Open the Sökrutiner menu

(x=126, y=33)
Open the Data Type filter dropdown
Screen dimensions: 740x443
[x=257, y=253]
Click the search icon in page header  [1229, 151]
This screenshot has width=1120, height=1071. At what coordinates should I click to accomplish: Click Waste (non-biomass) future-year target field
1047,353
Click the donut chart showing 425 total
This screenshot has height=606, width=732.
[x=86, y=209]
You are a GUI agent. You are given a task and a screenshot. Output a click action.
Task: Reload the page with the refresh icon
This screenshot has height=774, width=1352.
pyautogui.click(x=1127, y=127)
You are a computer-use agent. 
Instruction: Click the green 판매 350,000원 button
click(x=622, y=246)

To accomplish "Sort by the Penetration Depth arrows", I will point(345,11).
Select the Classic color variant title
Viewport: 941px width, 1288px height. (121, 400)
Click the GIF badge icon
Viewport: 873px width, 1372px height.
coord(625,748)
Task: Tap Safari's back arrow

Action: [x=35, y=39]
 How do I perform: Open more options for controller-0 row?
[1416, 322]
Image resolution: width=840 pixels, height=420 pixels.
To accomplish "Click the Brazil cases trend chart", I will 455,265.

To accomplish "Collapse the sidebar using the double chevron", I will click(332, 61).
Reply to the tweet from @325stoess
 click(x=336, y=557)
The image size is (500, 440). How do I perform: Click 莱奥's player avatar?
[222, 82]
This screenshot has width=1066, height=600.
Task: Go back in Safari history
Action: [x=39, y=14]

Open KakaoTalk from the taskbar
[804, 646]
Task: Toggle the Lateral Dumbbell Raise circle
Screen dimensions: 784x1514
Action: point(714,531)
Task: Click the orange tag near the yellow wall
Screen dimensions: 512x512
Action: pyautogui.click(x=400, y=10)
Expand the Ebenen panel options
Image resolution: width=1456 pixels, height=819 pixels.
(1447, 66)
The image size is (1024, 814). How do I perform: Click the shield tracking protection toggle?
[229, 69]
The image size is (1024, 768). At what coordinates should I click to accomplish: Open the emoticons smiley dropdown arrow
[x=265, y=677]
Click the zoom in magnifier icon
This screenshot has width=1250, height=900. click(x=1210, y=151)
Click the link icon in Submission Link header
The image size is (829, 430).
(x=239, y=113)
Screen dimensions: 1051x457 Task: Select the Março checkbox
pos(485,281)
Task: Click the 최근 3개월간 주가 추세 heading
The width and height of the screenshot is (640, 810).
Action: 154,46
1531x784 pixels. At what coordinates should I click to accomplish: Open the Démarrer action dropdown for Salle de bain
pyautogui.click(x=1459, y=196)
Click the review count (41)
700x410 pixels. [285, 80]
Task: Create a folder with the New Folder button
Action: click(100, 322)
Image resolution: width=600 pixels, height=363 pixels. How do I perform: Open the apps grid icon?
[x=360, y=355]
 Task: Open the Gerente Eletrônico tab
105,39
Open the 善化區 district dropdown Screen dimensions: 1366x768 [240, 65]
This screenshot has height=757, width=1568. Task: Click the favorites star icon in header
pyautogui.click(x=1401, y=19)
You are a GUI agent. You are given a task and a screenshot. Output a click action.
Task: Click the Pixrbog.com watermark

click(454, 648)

━━━━━━━━━━━━━━━━

- Task item: Could you transcribe the entries exactly, from the first line through the line containing "Click the search", and give nothing more?

- Exercise solution:
Open the Sökrutiner menu

(x=126, y=33)
Open the Data Type filter dropdown
Screen dimensions: 740x443
[x=257, y=253]
Click the search icon in page header  [1229, 151]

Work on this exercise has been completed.